What went so wrong? In the first place, turning this material into a musical may not have been wise. Unlike naturalistic movies or prose fiction, musicals disperse the point of view to anyone who sings. Tonal subtleties delivered through Trevor’s eyes in the film cannot be contained that way onstage, and so a lot of the charming naïveté of the original becomes vague and clammy in Dan Collins’ book.

The songs, with lyrics by Collins and music by Julianne Wick Davis, don’t do much better; though professional, they are mostly upbeat and synthetic regardless of the moment, marking time instead of making points. They also face an unfair fight against the Ross catalog, including excerpts from hits like “Ain’t No Mountain High Enough,” “Upside Down,” “It’s My Turn,” “Endless Love” and, inevitably, “I’m Coming Out.”
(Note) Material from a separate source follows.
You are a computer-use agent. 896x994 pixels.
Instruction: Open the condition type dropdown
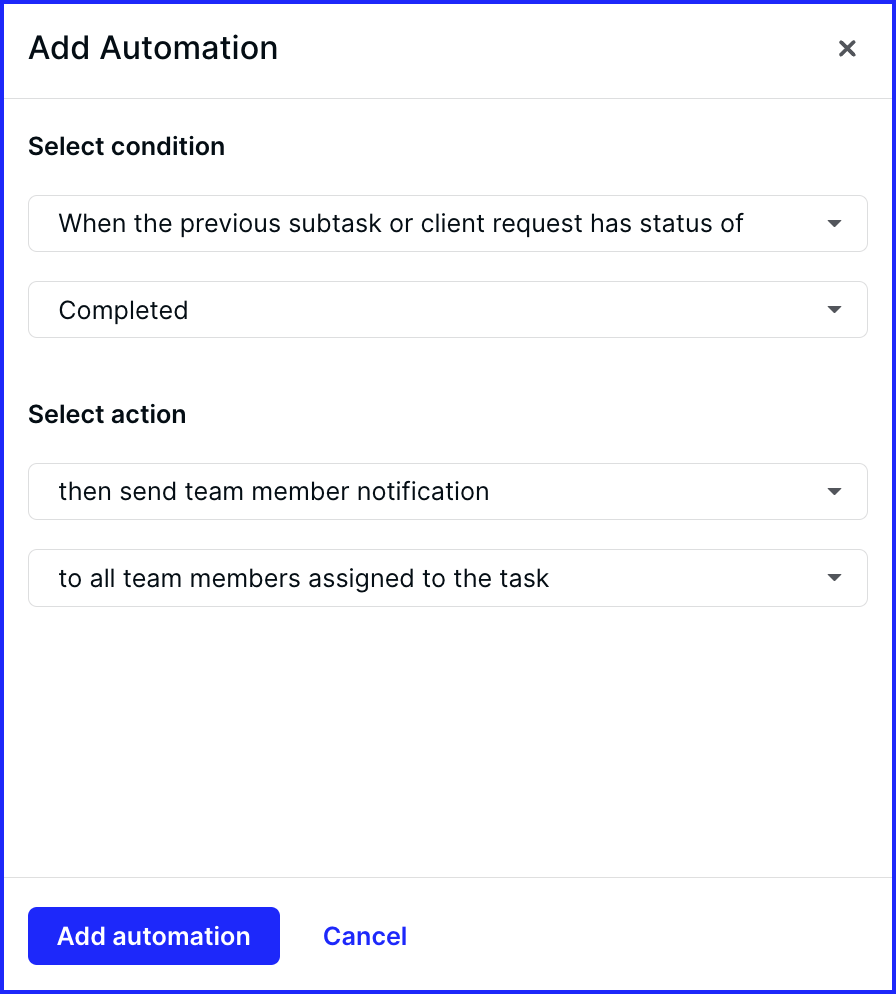448,224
The exceptions to the score’s blandness are telling. A number in which Pinky teaches Trevor to play H-O-R-S-E in gym class — including the double-edged instruction “you don’t want to spell it out” — is characterful, specific and sweet. “One of These Days” has Trevor returning the favor, teaching Pinky to imagine what he might be like in 10 years. Later the song returns, poignantly, after Trevor swallows “way too many aspirin” and winds up in the hospital.

It is only in such moments, when the musical acknowledges its givens, that it comes to life. The scene between Trevor and a candy striper, apparently gay himself but old enough to have passed through the tunnel of adolescence, is as frankly and thoughtfully written as you wish everything else were.
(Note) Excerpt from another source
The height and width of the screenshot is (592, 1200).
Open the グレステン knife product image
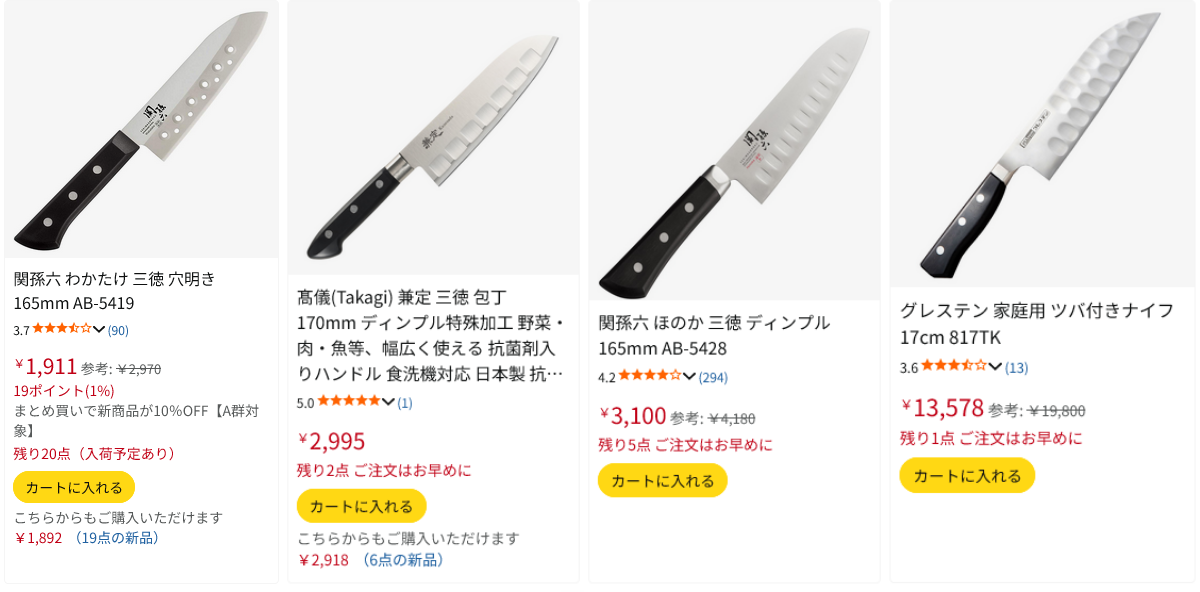(1040, 145)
Is it a surprise, then, that for the first time in the show, the performances, under Marc Bruni’s otherwise hectic and skin-deep direction, strike real notes and admit real feeling? Hagelberger, 13, finally seems 13, not 9, and Aaron Alcaraz, as the candy striper, achieves in two minutes what the rest of the show fails to in more than two hours: musical comedy lightness anchored in honest emotion.

It’s not that the message of that hospital scene is so novel; it’s basically an It Gets Better ad, deftly dramatized. In less deft moments the musical feels as if it were written for, or even by, suicide prevention experts worried about copycatting.

I understand the concern, but then why write a musical? You can’t keep saying that a show is not about what it’s obviously about. And yet, as I imagine “Trevor” being performed for young audiences, perhaps in middle schools that even today are scenes of vicious homophobia, I have to think the ends justify the means. In the level of heaven reserved for works of the imagination that have saved real lives, “Trevor,” in 10 years, may be holding court on a special and I hope very fabulous cloud.



Additional Information:

'Trevor'

At Stage 42, Manhattan; 212-239-6200, trevorthemusical.com. Running time: 2 hours 15 minutes.